The dead ends are critical to avoid. Read blogs and research and understand, I am seeking clarification on trial below.
http://www.ncbi.nlm.nih.gov/pubmed/24957270
In my digging I found this study, I am digging deeply to comment as false hope tragic for pioneering cancer patients.
I emailing ashdown and coventry for comment. I will keep on trying crp, and other measures, I will do crp myself, but the devil is in the detail, and this goes to the heart of science based survival.
I am so glad this has been tested, but I still like the immune homeostasis theory.
With gods help we will find away.
As I have warned you about my own irrational hope, that I clutch at straws, so do others with good intentions, specifically fellow bloggers.
No substitute for focus, effort and desperation, all of which I am grateful for. Thankyou god.
Can you see the forest from the trees, lets agree to do our best, love god and live well.
As an aside, looking into antibody result from latest dc vaccine. Waiting on duderstat comment and details, its all in specifics vaccine design, that's why trials deadly as they are not personalised enough.
Even my closest friends struggling and all my highly specialized drs.
My survival tied to seeing the big picture, its my jigsaw, I fit the pieces together. Goodluck with your jigsaw.

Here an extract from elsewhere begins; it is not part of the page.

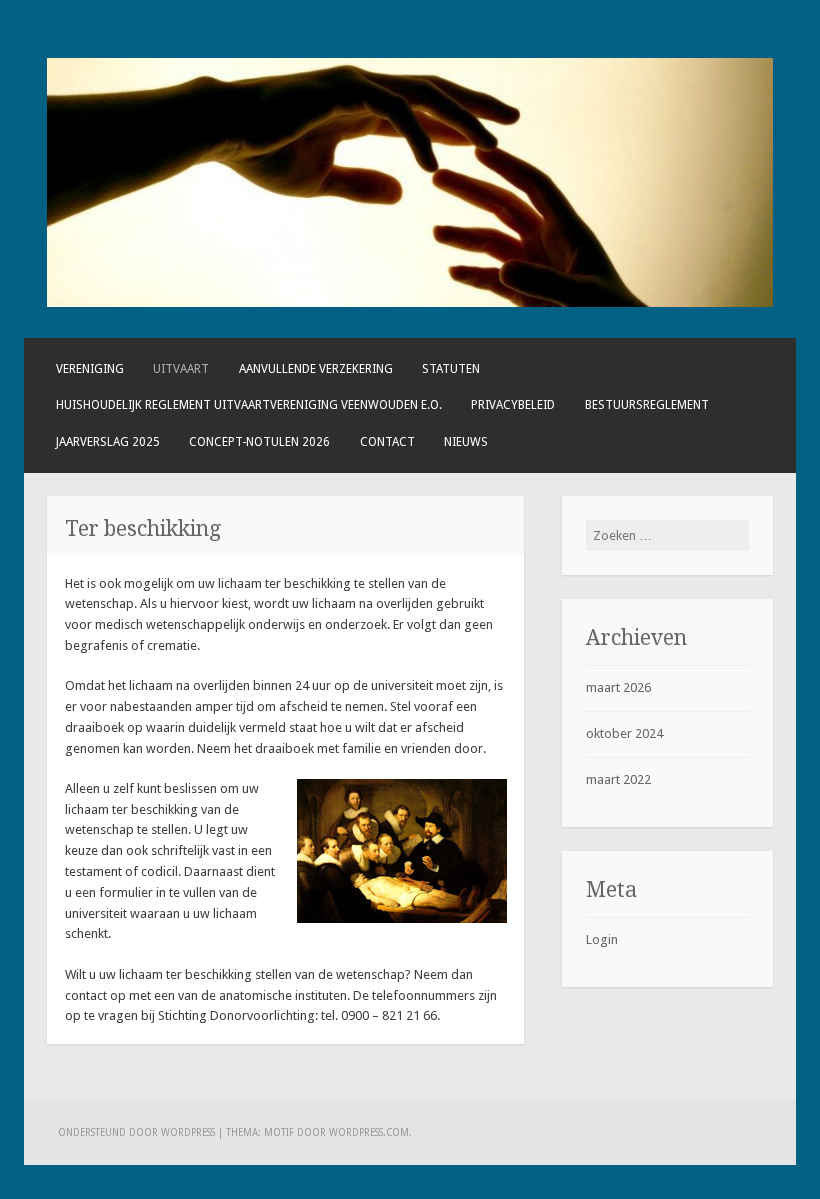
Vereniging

Measured your specific antibody result. It is effectively zero. Either all endogenous antibody is sequestered by tumour target or there is no antibody remaining after the vaccination. Or of course there was little or no antibody generated in the vaccination. That would require MHC Class II using the conjugated peptide priming whereas Class I involving T-cell activation could be activated instead using the peptide priming. It depends largely on what the clinic did in processing.